VFJ Ventures, Inc., petitioner, v. G. Thomas Surtees, in his official capacity as Commissioner of the Alabama Department of Revenue, et al., respondent: on petition for a writ of certiorari to the Alabama Supreme Court.

BRIEF OF TAX EXECUTIVES INSTITUTE, INC. AS AMICUS CURIAE IN SUPPORT OF THE PETITIONER

INTEREST OF AMICUS CURIAE

Pursuant to Rule 37 of the Rules of this Court, Tax Executives Institute, Inc. respectfully submits this brief as amicus curiae in support of the petition for a writ of certiorari/ Tax Executives Institute (hereinafter "TEI" or "the Institute") is a voluntary, non-profit association of corporate and other business executives, managers, and administrators who are responsible for the tax affairs of their employers. TEI was organized in 1944 under the ... laws of the State of New York and is exempt from taxation under section 501(c)(6) of the Internal Revenue Code (26 U.S.C.). The Institute is dedicated to promoting the uniform and equitable enforcement of the tax laws, reducing the costs and burdens of administration and com-pliance to the benefit of both the government and taxpayers, and vindicating the Commerce Clause and other constitutional rights of all business taxpayers.

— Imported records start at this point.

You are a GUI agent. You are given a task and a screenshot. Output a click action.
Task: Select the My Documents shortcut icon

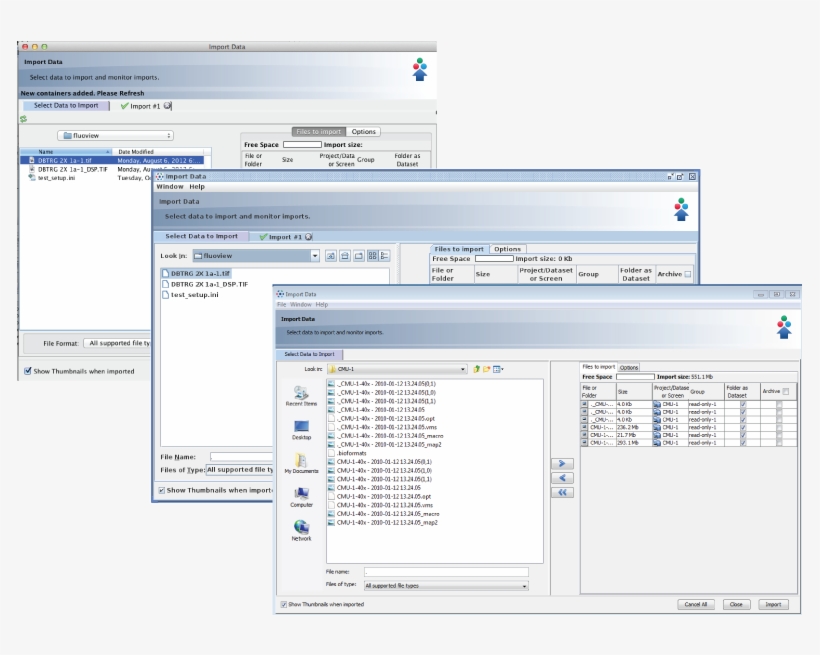(x=301, y=463)
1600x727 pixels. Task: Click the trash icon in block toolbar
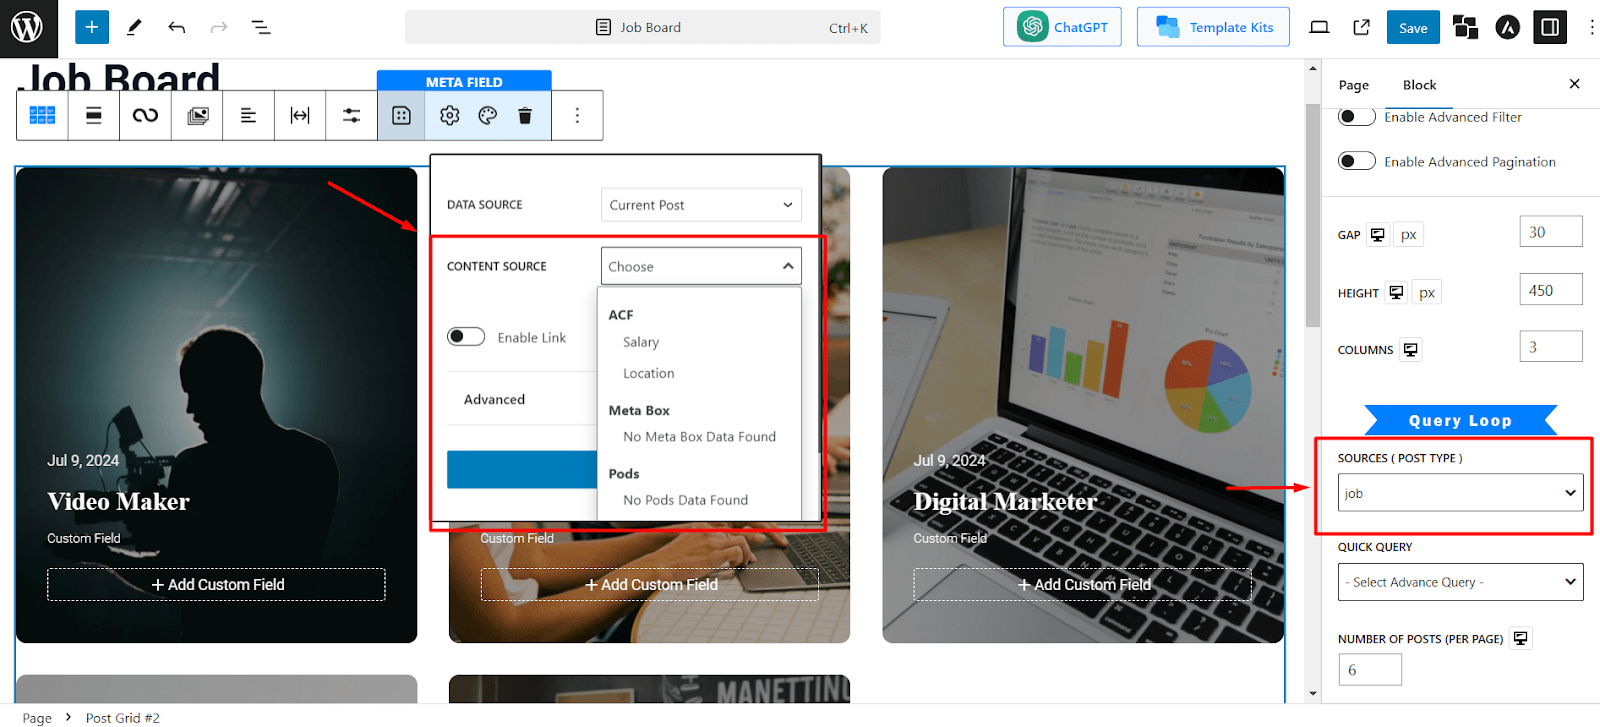[525, 116]
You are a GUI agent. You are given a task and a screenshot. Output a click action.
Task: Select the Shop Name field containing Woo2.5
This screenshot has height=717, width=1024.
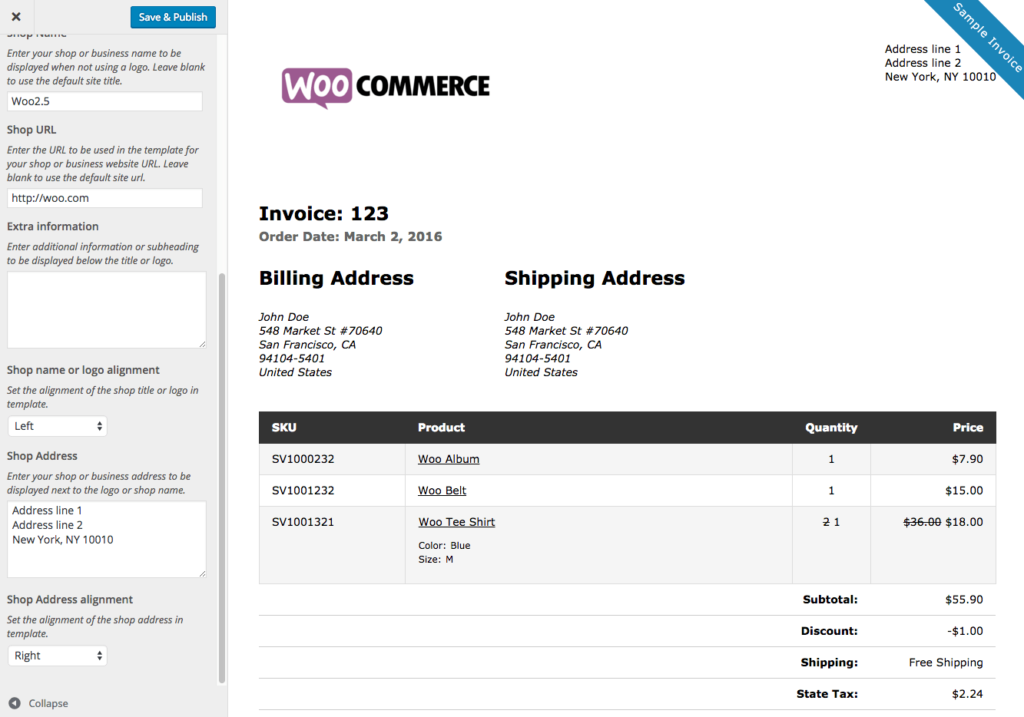coord(104,100)
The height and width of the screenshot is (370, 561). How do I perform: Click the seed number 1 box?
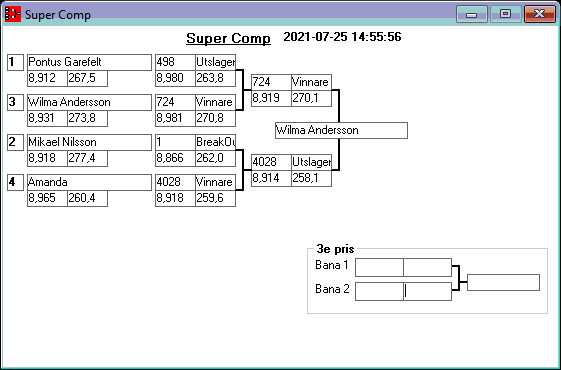pyautogui.click(x=15, y=62)
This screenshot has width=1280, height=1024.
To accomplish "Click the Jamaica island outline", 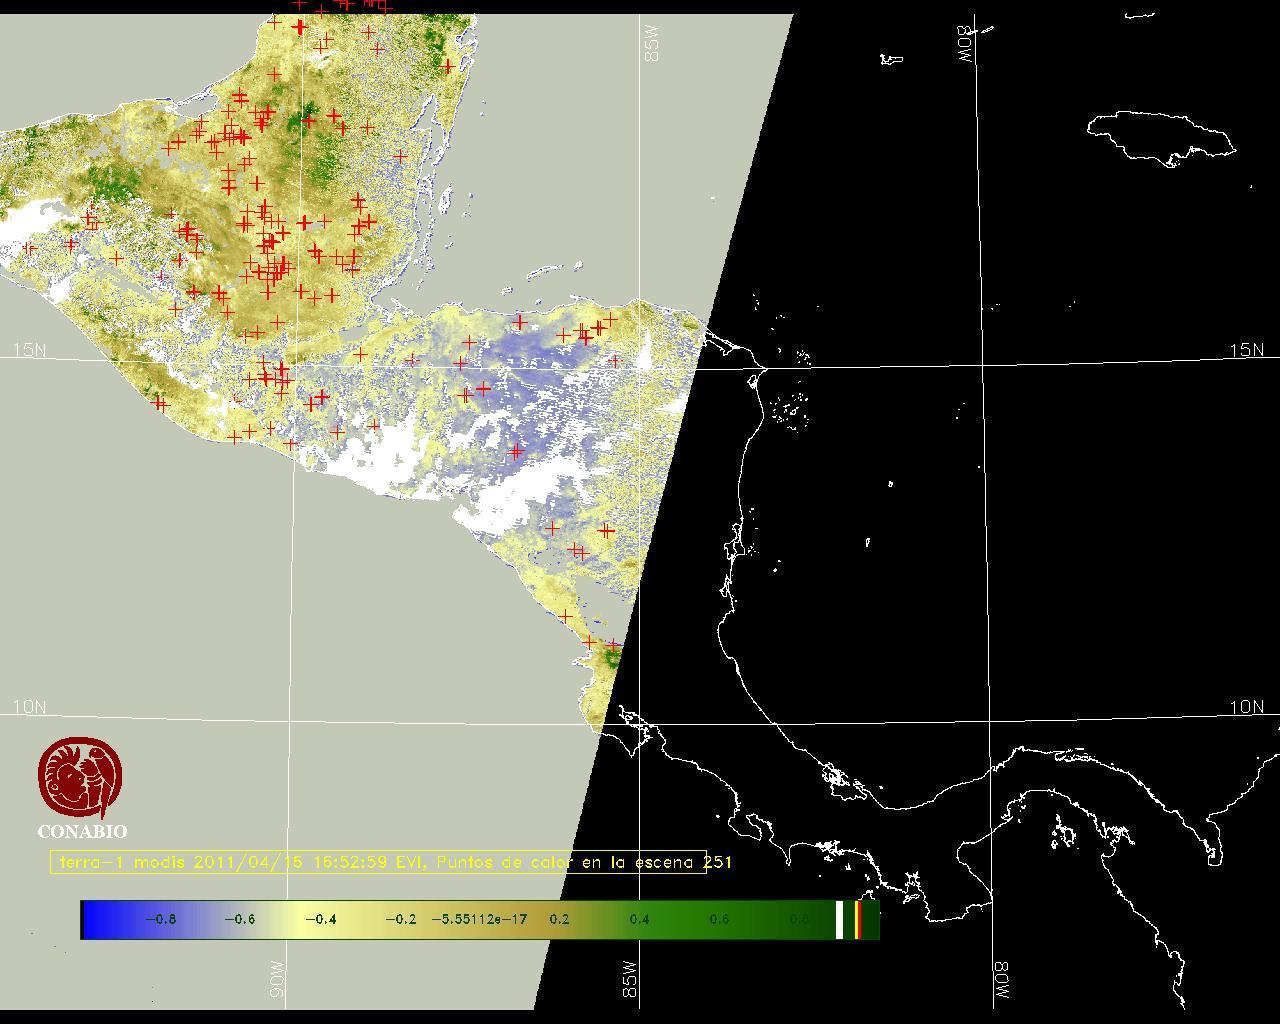I will click(1160, 137).
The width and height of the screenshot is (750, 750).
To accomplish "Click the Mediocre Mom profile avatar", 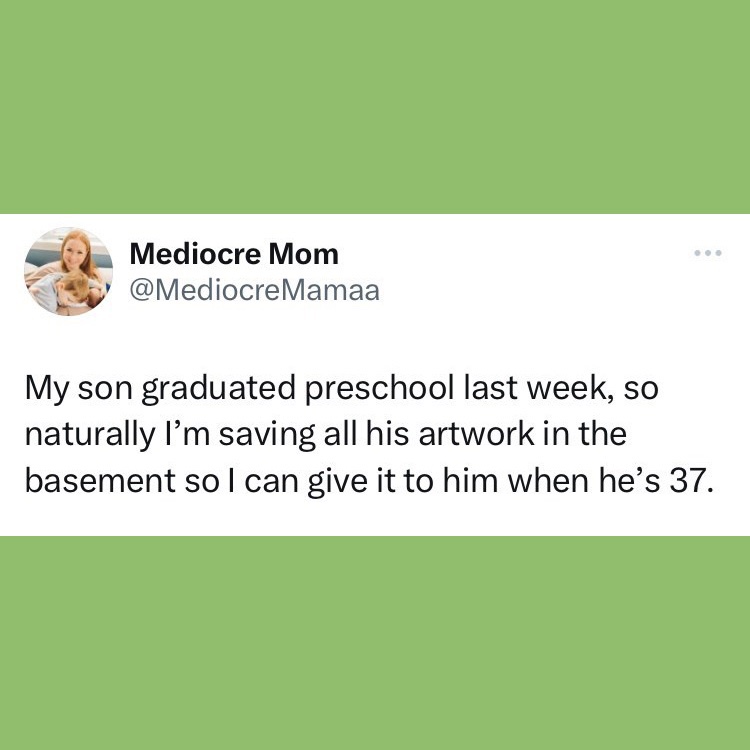I will tap(69, 271).
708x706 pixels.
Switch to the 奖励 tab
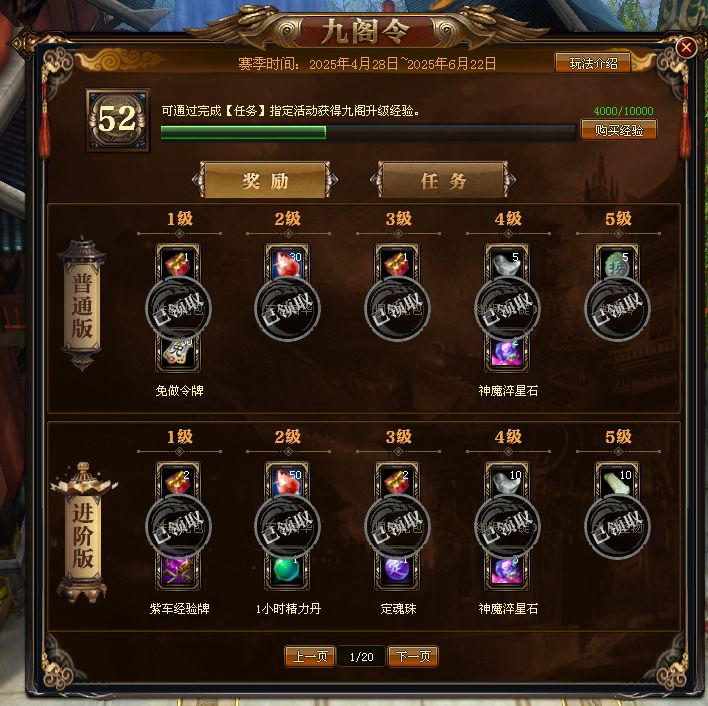coord(265,181)
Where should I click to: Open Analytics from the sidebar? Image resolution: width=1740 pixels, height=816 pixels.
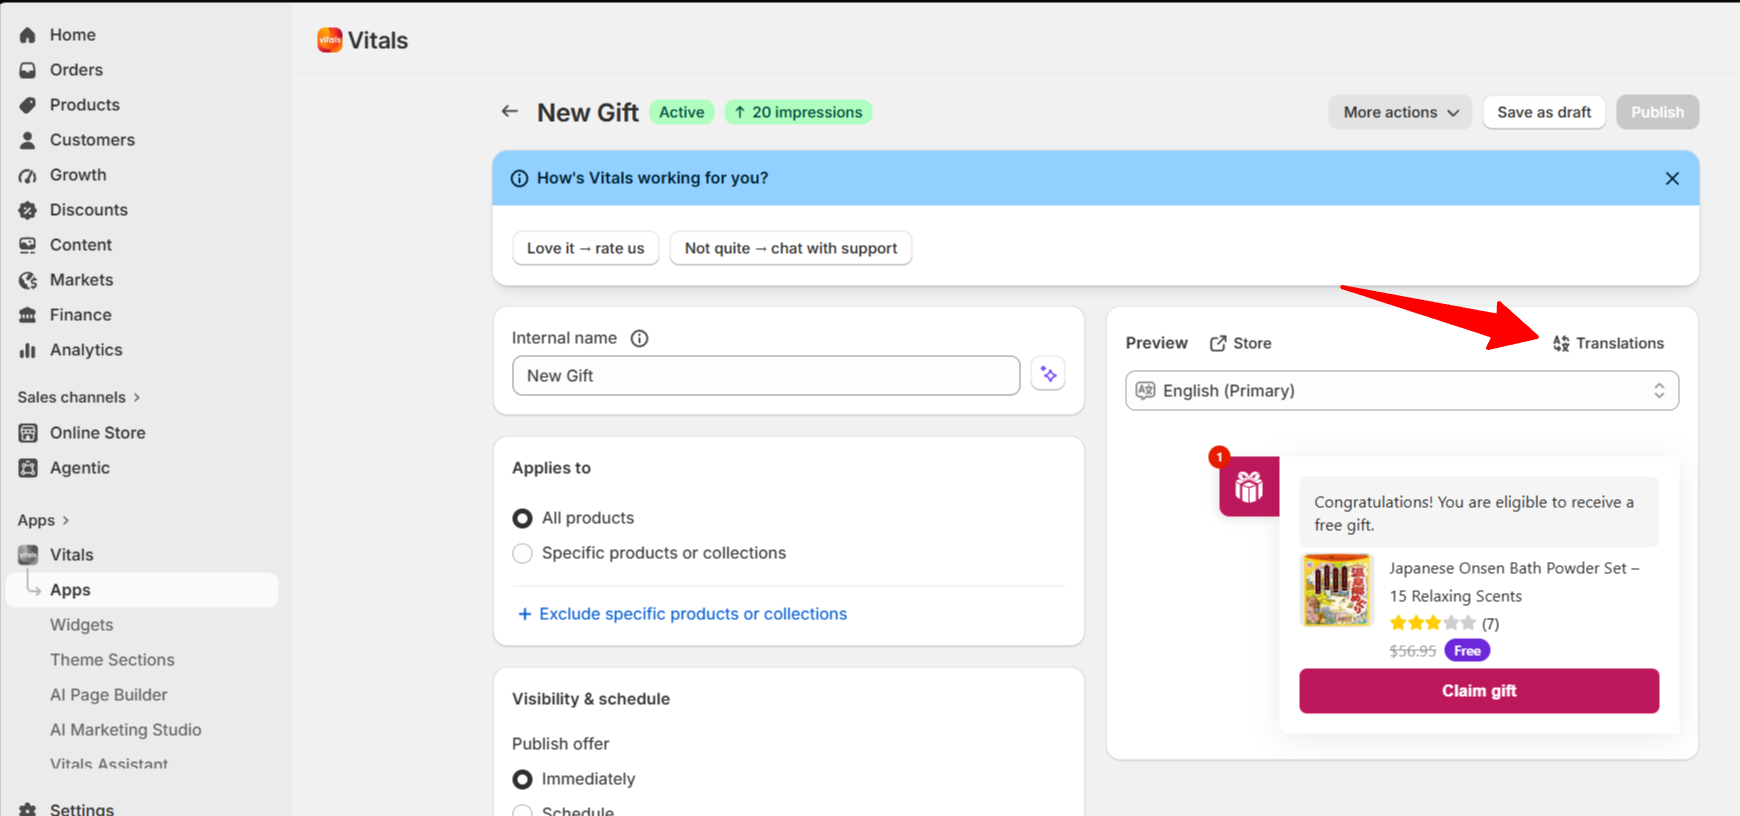pyautogui.click(x=86, y=350)
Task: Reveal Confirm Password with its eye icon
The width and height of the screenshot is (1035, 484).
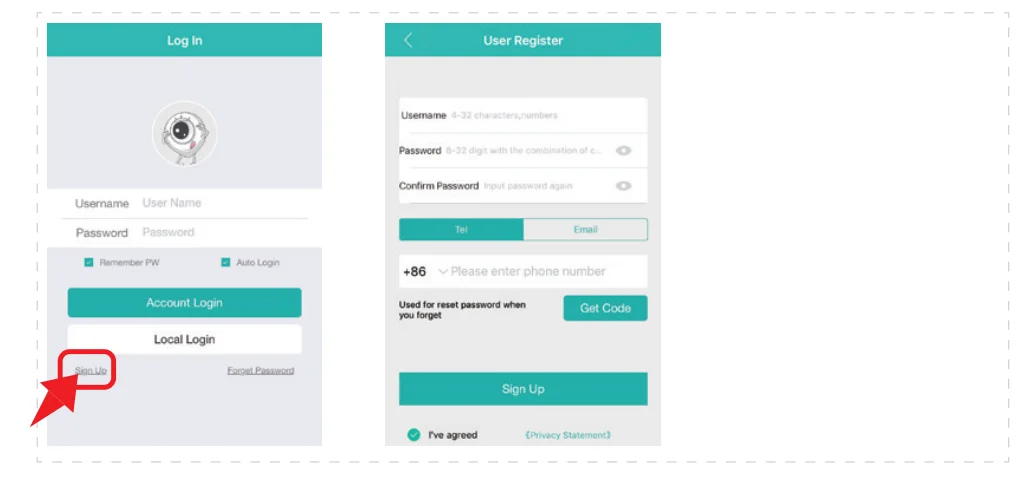Action: 623,186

The issue presented is whether the State of Alabama's "add-back" statute, which denies a deduction for ordinary business expenses paid to corporations located outside Alabama, discriminates against inter-state commerce in violation of the Commerce Clause. Alabama is not alone among the States in enacting legislation that reaches beyond its borders to tax extraterritorial values in contravention of the Commerce Clause. Indeed, Alabama's "add-back" statute is just the latest effort to distend the Court's decisions in Complete Auto Transit, Inc. v. Brady, 430 U.S. 274 (1977), Hunt-Wesson, Inc. v. Franchise Tax Board, 528 U.S. 458 (2000), and other cases by unconstitutionally using a State's taxing authority to exact from multijurisdictional taxpayers that which is not its due.

TEI has more than 7,000 members who represent more than 3,200 of the leading corporations in the United States, Canada, Europe and Asia, including many domiciled or doing business in Alabama. TEI members represent a cross-section of the business community whose employers are, almost without exception, engaged in inter state commerce. TEI has a keen interest in the resolution of issues relating to the constitutionality of Alabama's "add-back" statute, not only with respect to its members whose companies are taxed by Alabama but also in respect of those in the approximately 20 other States with "add-back" statutes. The disposition of this case will have a direct bearing on the permissibility of the "add-back" device across the Nation and, indirectly, States' other efforts to tax beyond their borders.

Summary of Argument

  1. The core issue presented by this case is whether the State of Alabama's "addback" statute violates the Commerce Clause of the Constitution. It is well settled that a State may not tax value outside its borders. Such taxation is forbidden because the "fundamental purpose of the [Commerce] Clause is to as-sure that there be free trade among the several States," Boston Stock Exchange v. State Tax Commission, 429 U.S. 318, 335 (1977), and because extraterritorial taxation offends fundamental notions of due process and constitutes an "unreasonable clog upon the mobility of commerce." Baldwin v. G.A.F. Seelig, Inc., 294 U.S. 511, 527 (1935).

  2. Like many States, Alabama imposes a corporate income tax on corporations doing business within its borders. Alabama has chosen to impose its corporate income tax on a "separate company" basis. A direct consequence of that policy choice is the requirement that Alabama must recognize the separate existence of individual corporations. It is within this separate company reporting context that Alabama's "add-back" statute must be tested by and withstand the scrutiny of the Commerce Clause and the Due Process Clause. Alabama's "add-back" statute fails that test.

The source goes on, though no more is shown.